- _Activity_:
Go to the line holding "Given: Click the" in the data below and repeat it exactly, then each line after it up to and including the one holding "Click the Enter Description placeholder text". Omit pictures.

(Supplied data begins)

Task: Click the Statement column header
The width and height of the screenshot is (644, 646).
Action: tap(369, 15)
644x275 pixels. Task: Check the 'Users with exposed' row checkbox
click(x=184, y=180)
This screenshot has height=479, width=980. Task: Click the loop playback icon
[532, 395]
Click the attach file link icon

(Supplied data ends)
(Supplied data begins)

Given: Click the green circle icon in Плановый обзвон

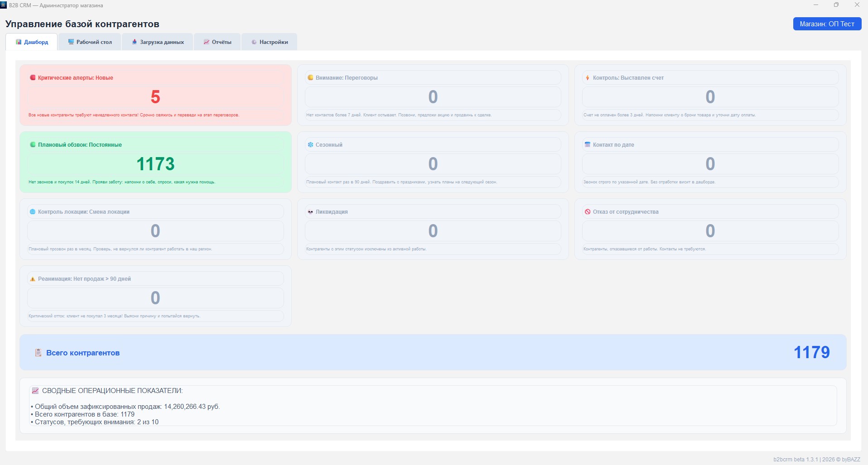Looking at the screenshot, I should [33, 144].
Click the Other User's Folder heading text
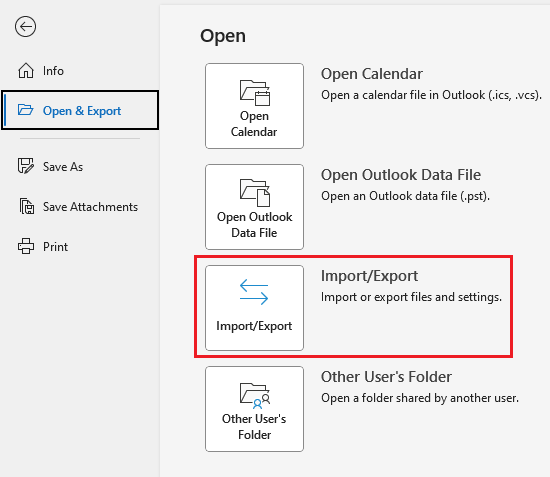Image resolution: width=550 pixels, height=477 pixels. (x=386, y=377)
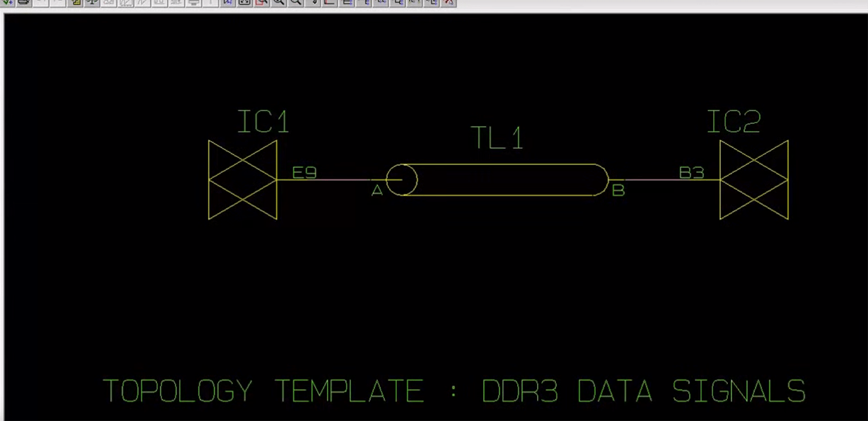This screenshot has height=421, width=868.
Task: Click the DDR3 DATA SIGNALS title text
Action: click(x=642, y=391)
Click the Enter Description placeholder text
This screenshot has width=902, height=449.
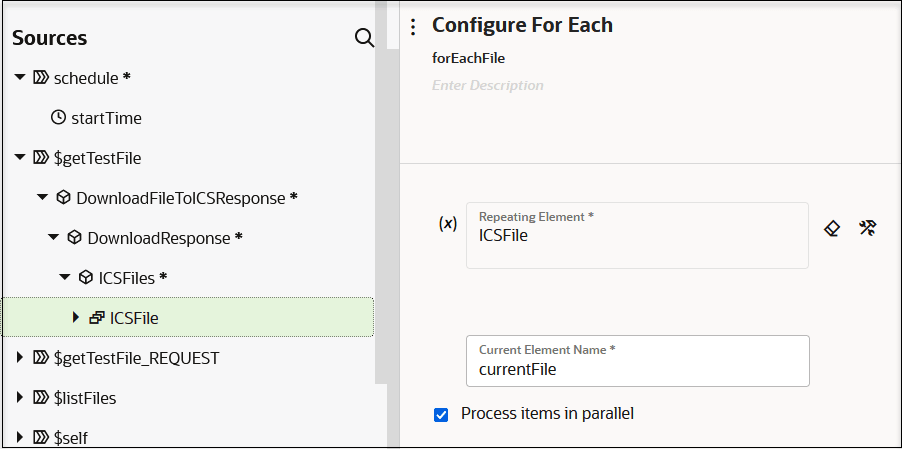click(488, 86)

(Supplied data ends)

- _Solution to the problem_:
Given: Click the green circle icon in Плановый обзвон

Looking at the screenshot, I should [33, 144].
Click the Other User's Folder heading text
Image resolution: width=550 pixels, height=477 pixels. (x=386, y=377)
This screenshot has height=421, width=868.
Task: Click the DDR3 DATA SIGNALS title text
Action: click(x=642, y=391)
Click the Enter Description placeholder text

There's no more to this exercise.